The problem is getting more apparent every year.

We're introducing more and more abstraction layers on top of physical infrastructure, making compromises, generalizing and reducing use cases to most common ones creating bottlenecks and slowdowns ignoring special requirements.

Instead of physical infrastructure we have hypervisors, running virtualized OS-es with virtualized hardware that run containers that run frameworks that transpile to intermediate languages that are translated to binary code that gets executed.
Instead of switches and routers we have SDNs that execute on CPUs sharing execution with all cloud customers. No wonder they do not ofer any SLA on the bandwidth, it's impossible to keep it!

You want cloud?
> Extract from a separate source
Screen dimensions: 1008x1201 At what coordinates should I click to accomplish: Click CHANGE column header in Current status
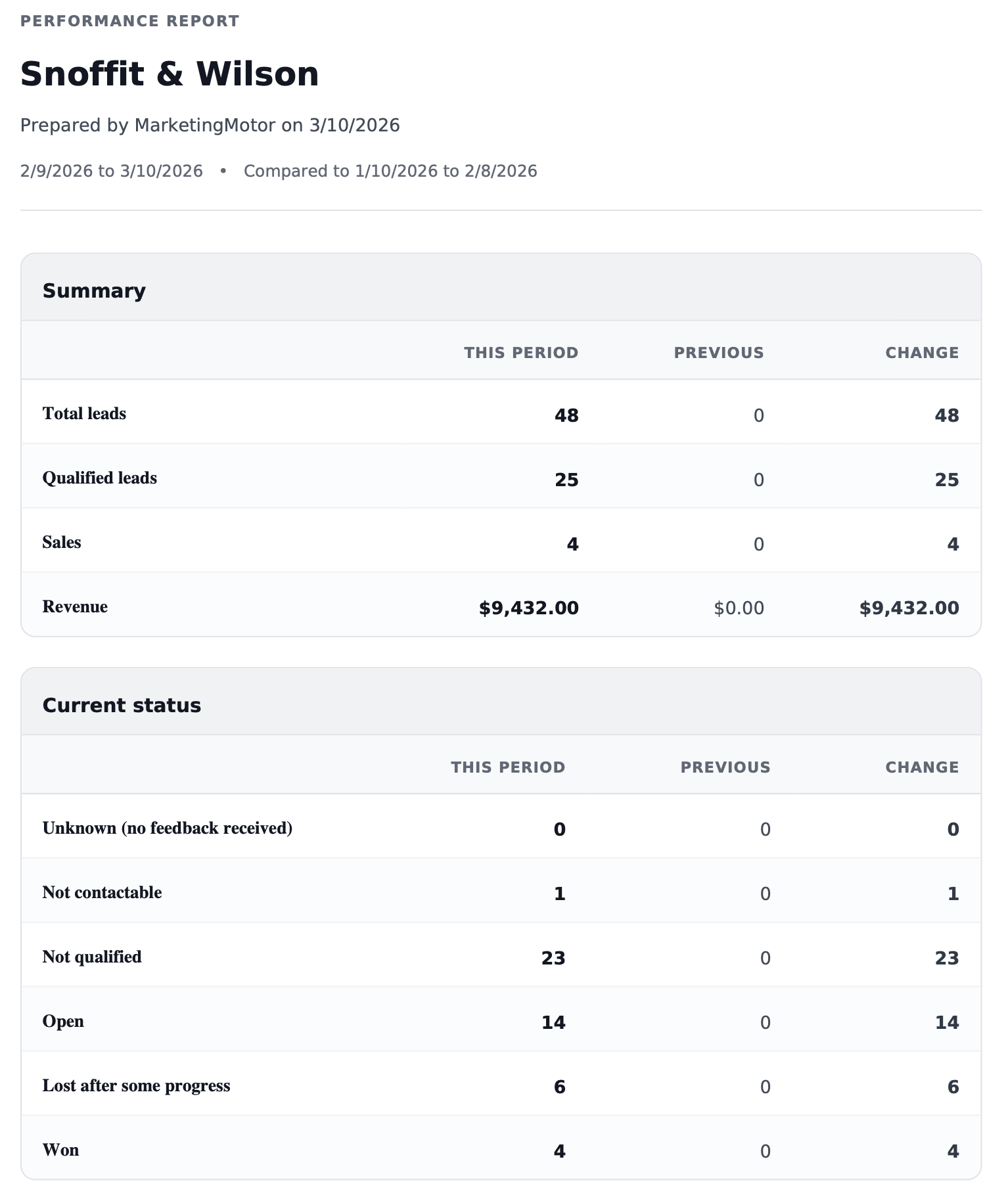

For the price you get average performance shared with tons of other cloud customers, no options to resolve resource contention or hardware overutilization or any other random slowdown you experience.

They claim power efficiency, performance and internet speed has increased several ten folds over past years. I hardly noticed webpages or mobile apps loading any faster.

Are you wondering why you need new computer each time new version of Windows comes out? Shouldn't they finaly manage to fix all performance issues and make everything run smooth? Especially when SSDs now reach 5x the speed of traditional HDDs? When we have 8-16x more memory than we used to have? When we have 4-8x more CPU cores than before?

Where does all the power go?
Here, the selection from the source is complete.